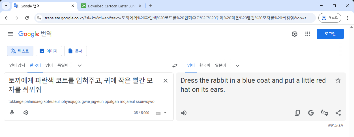This screenshot has height=137, width=354.
Task: Open input tools keyboard dropdown
Action: 165,113
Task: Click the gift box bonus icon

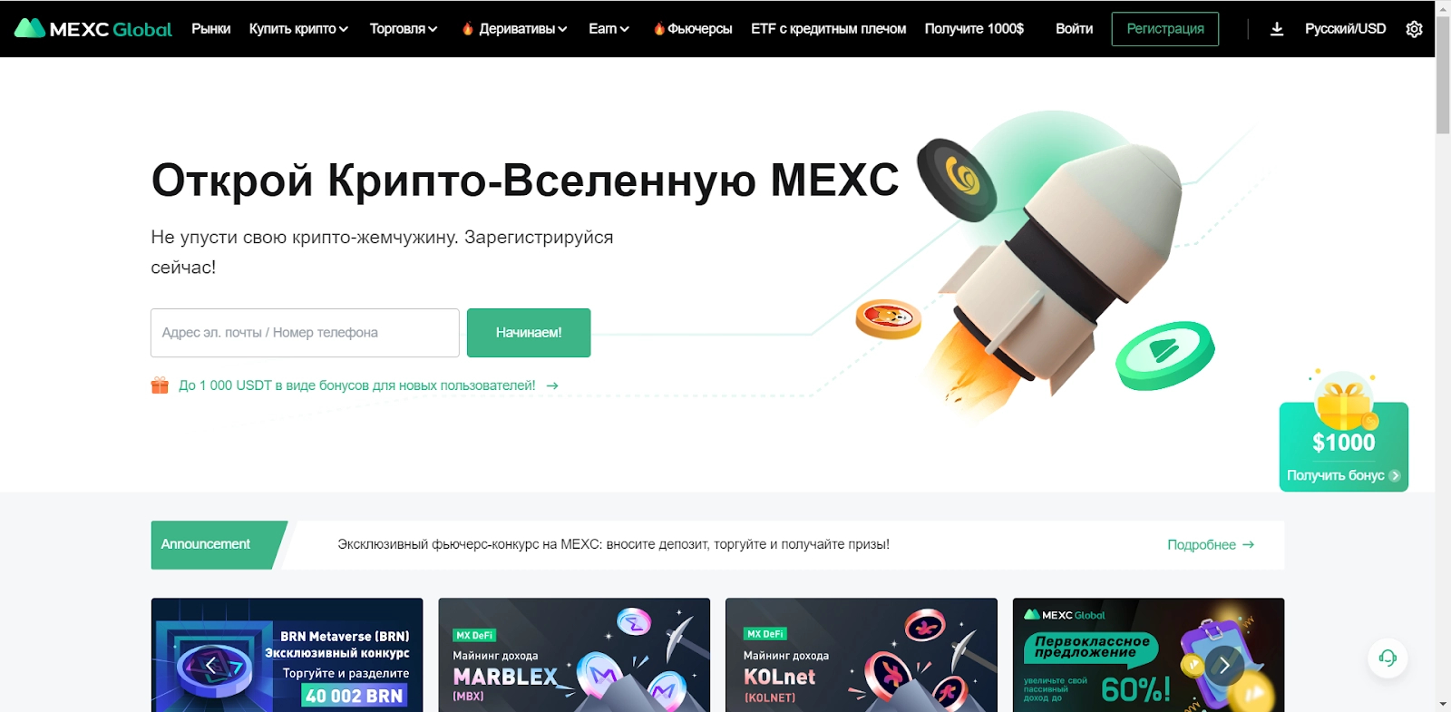Action: coord(160,385)
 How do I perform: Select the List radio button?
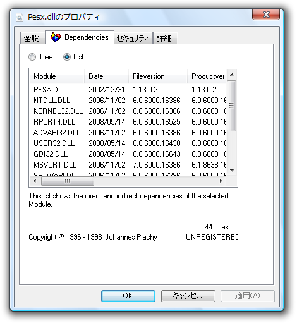tap(67, 57)
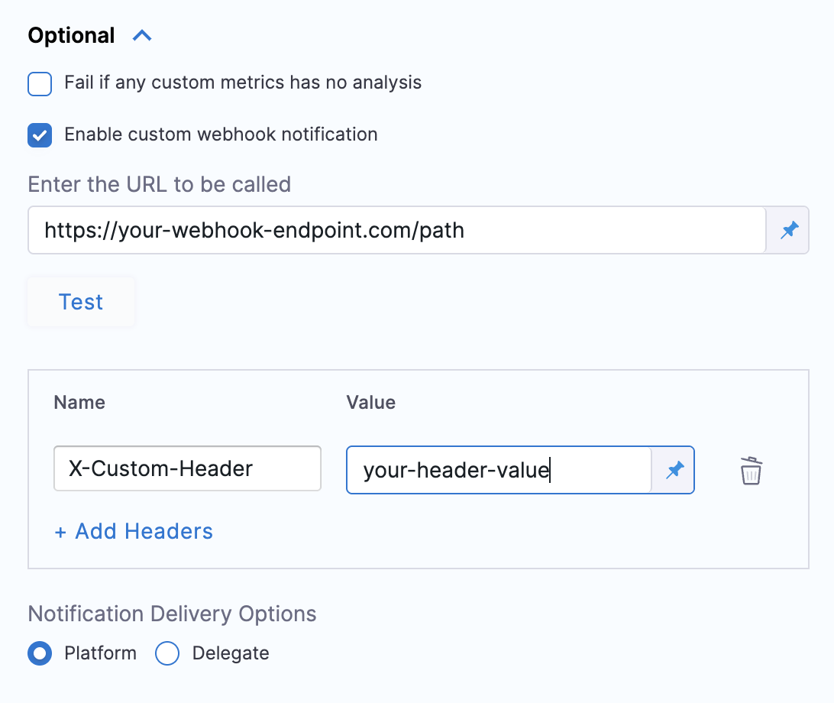Click the your-header-value input field
The height and width of the screenshot is (703, 834).
coord(498,470)
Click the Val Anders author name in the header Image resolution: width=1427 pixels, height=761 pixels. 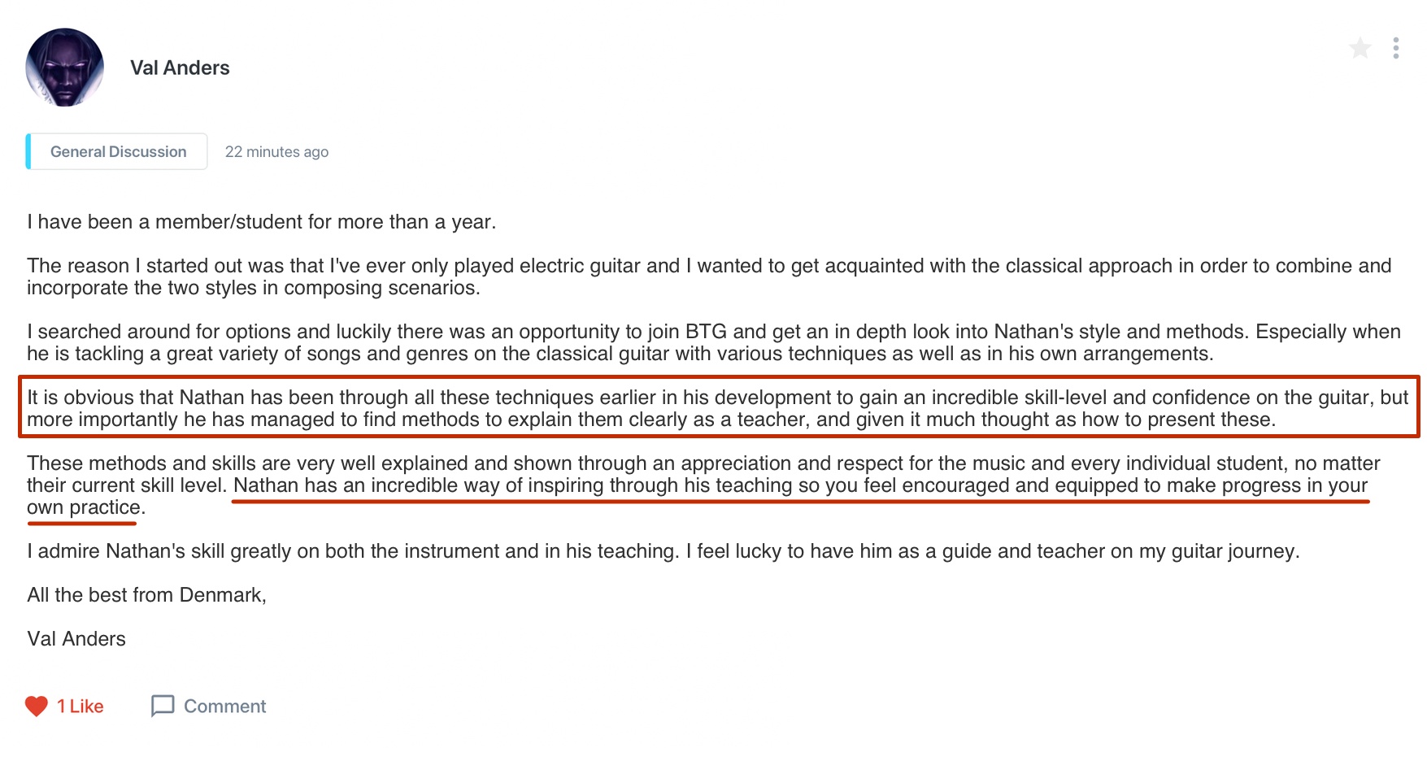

• PROBLEM STATEMENT:
Starting at the line that contains "How do I perform: Select", retype every line through the end of the material exactly as written, including both end lines but no pictures.

• ANSWER SECTION:
 How do I perform: Select the List radio button?
tap(67, 57)
Click the your-header-value input field
The height and width of the screenshot is (703, 834).
coord(498,470)
Click the Val Anders author name in the header Image resolution: width=1427 pixels, height=761 pixels. 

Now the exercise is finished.